Den Ist-Zustand zwischen Imagination und Wirklichkeit, zwischen Lebenslust und Lockdown, fängt der Überbelichtungseffekt auf der fantastischen Cover-Fotografie von Lieko Shiga schließlich auch visuell perfekt ein. "Vertigo Days" ist ein Appell an die Nähe, an Gemeinschaft und Zusammenhalt. Mehr denn je gilt es in diesem Jahr, sich den Optimismus beizubehalten. "I like to meet you / please be fine, please be fine".
6 Kommentare mit 12 Antworten
mir zu viel Technik, zu viel Trip Hop. Bin aber eh kein Riesen Notwist Fan. Hab sie zu Alien-Zeiten mal live gesehen.
Mhm, aber wenn man sie in derln letzten Jahren mal live gesehen hat, dann konnte man erleben, dass ein Großteil der "Technik" doch irgendwie überraschend handgemacht ist.
Sehr schöne Musik, aber ich glaube, mir reicht das poppigere Neon Golden.
Hab sie Anfang der 90er mal im Dortmunder Musikzirkus/Centralpark gesehen und finde sie seitdem geil. Dieses Album habe ich auch bestellt.
Dritter Song, erster Durchlauf, bin klar angefixt. Muss man richtig hinhören, um die Tiefe zu erschließen. Sehr schöne Klänge!
Zu gut, um deutsch zu sein.
(Kann Spuren von Frotzelei enthalten)
oder Selbsthass?
Ach, der Selbsthaß. Dieser eine braune Klassiker ist mir auch schon länger nicht mehr untergekommen...
ihc dene alman kan gut kreire autopisste.
ja, man trifft ihn überall. Vor allem wenns ums alte Feindbild, das Bürgerliche geht. Und dann schaut man in die preussische Verfassung des deutschen Bundes von 1850, und da steht in artikel 10: der Bürgerliche Tod findet nicht statt. Das ist der Eingang zum Kaninchenbau, viel Spaß bei der Recherche.
https://www.jura.uni-wuerzburg.de/lehrstue…
Ich verstehe nicht. Was willst Du uns mit diesem 10. Artikel mitteilen?
Lieber Ragism, darf ich dich als Rassist beschimpfen?
Darfst Du. Weil Deutsche keine Rasse sind.

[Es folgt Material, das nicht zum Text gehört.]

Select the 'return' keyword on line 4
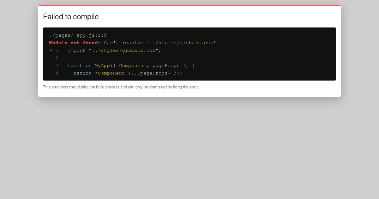The image size is (379, 199). (82, 73)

An dieser Stelle möchte ich gerne energisch an Age of Empires II verweisen.
oder heißt es "auf"?
dass es wichtigeres gibt, als das Rassen Meme in dem sich viele immer halten lassen.

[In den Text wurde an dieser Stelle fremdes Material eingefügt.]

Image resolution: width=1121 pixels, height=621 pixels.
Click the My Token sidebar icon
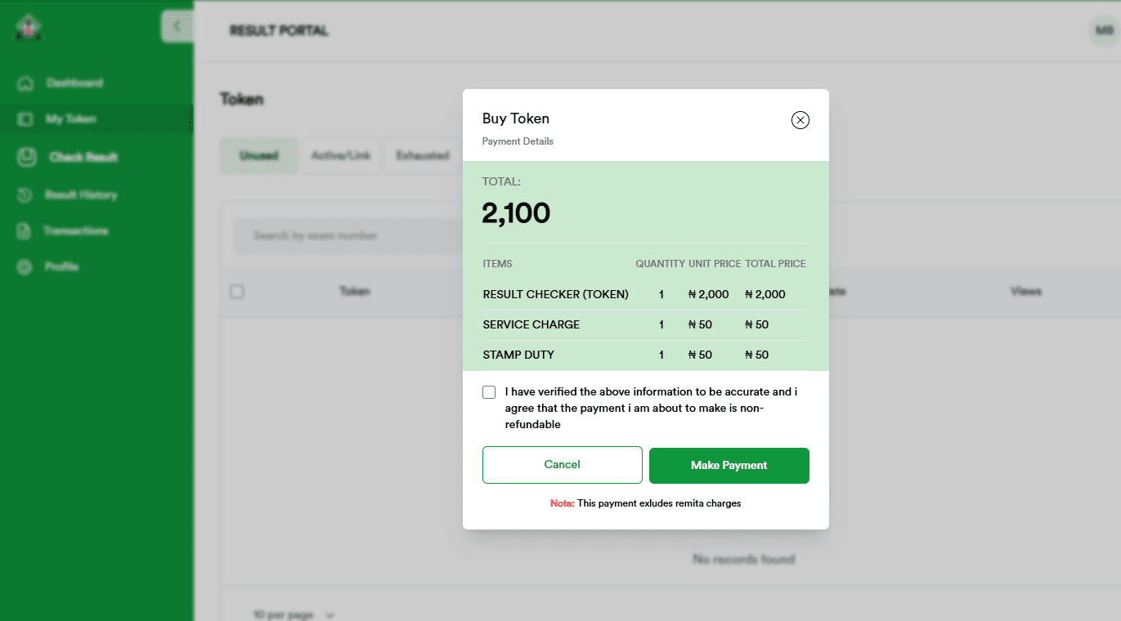coord(25,119)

Da kann was dran sein. Mit dem Wort "Rasse" hab ich aber nix zu schaffen. Und sich als in der BRD aufgewachsener Weißer über Lauchkartoffeln zu beömmeln, ist nun auch keine vernichtende "Religions-" oder Kulturkritik aus der fundamentlosen Ferne, die irgendwelche grausamen Konsequenzen nach sich zöge.
Diese Jungs werden einfach nicht alt.